Logical. Whether or not to print status messages to the console. Default: TRUE

use_metadata

Logical. Whether or not to use the codebook and value labels and attempt to coerce the class and values of variables to those recorded therein. Default: TRUE

Value

Returns a list invisibly. If to_envir = TRUE, this list contains the loaded data files. If to_envir = FALSE, the list is empty, and the loaded data files are attached directly to the global environment.

Examples

test_dir <- file.path(tempdir(), "loaddata")
old_wd <- getwd()
dir.create(test_dir)
setwd(test_dir)
worcs:::write_worcsfile(".worcs")
df <- iris[1:5, ]
suppressWarnings(closed_data(df, codebook = NULL))
#>  Storing original data in 'df.csv' and updating the checksum in '.worcs'.
#>  Generating synthetic data for public use.
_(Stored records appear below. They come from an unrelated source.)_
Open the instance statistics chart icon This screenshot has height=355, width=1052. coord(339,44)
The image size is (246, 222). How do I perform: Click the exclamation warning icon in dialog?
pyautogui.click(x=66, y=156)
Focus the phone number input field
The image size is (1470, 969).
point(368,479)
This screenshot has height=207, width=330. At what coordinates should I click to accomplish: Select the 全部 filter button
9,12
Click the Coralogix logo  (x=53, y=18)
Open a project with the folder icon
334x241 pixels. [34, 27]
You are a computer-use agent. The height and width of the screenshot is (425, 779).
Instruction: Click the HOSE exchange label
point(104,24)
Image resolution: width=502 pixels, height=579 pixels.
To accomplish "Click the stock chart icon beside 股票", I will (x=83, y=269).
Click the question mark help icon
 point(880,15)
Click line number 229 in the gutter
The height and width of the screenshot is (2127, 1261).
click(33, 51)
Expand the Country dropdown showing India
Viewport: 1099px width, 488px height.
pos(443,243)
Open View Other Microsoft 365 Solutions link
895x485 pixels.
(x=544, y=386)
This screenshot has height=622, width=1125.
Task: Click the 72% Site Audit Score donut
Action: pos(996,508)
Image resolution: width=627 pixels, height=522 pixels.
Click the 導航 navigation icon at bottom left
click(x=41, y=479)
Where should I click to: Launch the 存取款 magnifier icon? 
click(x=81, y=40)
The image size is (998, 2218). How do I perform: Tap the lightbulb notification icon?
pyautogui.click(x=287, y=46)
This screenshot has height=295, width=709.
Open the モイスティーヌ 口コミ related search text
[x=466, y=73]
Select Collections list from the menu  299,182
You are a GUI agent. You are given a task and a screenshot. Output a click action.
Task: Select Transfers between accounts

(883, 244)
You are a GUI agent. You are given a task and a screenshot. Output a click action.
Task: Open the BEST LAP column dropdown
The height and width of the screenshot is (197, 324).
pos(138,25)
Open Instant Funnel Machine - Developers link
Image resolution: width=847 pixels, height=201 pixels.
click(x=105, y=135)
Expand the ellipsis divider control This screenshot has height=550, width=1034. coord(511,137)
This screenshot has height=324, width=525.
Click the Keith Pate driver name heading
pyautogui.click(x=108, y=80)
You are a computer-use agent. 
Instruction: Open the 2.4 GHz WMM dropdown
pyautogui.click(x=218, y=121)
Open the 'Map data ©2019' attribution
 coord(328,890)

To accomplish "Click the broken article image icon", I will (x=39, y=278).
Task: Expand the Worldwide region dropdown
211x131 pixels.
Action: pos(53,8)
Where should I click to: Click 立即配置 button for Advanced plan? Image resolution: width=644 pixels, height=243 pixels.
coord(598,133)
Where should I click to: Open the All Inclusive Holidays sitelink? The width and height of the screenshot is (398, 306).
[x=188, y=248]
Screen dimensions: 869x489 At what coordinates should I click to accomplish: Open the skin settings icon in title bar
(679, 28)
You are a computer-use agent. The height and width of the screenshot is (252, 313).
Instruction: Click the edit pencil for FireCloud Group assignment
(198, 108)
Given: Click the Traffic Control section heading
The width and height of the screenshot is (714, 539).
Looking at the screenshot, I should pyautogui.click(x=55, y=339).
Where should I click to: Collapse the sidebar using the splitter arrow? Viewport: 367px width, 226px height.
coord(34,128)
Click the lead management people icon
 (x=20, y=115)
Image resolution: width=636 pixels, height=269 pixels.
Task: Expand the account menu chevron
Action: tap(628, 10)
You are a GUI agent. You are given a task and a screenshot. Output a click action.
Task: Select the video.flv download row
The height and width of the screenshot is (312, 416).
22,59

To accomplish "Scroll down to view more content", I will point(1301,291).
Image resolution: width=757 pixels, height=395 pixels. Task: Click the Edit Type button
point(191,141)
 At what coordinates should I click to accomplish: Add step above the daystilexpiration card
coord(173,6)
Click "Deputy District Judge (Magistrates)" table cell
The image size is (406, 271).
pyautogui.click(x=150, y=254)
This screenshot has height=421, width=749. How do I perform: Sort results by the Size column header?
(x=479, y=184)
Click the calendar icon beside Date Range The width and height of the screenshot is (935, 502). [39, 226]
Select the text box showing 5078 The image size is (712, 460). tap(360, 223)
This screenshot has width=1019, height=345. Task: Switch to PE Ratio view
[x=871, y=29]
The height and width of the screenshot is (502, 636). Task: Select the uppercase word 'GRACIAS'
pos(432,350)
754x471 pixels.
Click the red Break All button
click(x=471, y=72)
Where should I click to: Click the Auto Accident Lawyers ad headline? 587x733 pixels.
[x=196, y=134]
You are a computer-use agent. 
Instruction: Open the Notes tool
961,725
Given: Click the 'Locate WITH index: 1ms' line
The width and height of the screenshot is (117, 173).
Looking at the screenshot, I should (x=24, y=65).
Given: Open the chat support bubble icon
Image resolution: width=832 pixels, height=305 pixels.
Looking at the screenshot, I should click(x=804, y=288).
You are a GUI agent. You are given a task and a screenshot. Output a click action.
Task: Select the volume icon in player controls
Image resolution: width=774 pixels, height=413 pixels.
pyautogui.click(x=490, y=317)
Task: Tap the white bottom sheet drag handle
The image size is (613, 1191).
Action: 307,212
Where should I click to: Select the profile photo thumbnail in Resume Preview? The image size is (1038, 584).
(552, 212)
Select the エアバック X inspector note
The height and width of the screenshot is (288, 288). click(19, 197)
Ensure that no identifying information is included.
#> 
  |                                                                            
  |                                                                      |   0%
  |                                                                            
  |==============                                                        |  20%
  |                                                                            
  |============================                                          |  40%
  |                                                                            
  |==========================================                            |  60%
  |                                                                            
  |========================================================              |  80%
  |                                                                            
  |======================================================================| 100%
#>  Storing synthetic data in 'synthetic_df.csv' and updating the checksum in '.worcs'.
#>  Updating '.gitignore'.
#>  Updating '.gitignore'.
#>  Storing value labels in 'value_labels_df.yml'.
load_data()
#> The following objects are masked from check_data_resources(dn_worcs = dn_worcs, worcsfile = worcsfile, verbose = verbose) (pos = 5):
#> 
#>     data_files, data_files_synth, data_original, fn_data_files
#>  Loading original data from 'df.csv'.
#>  No valid codebook found.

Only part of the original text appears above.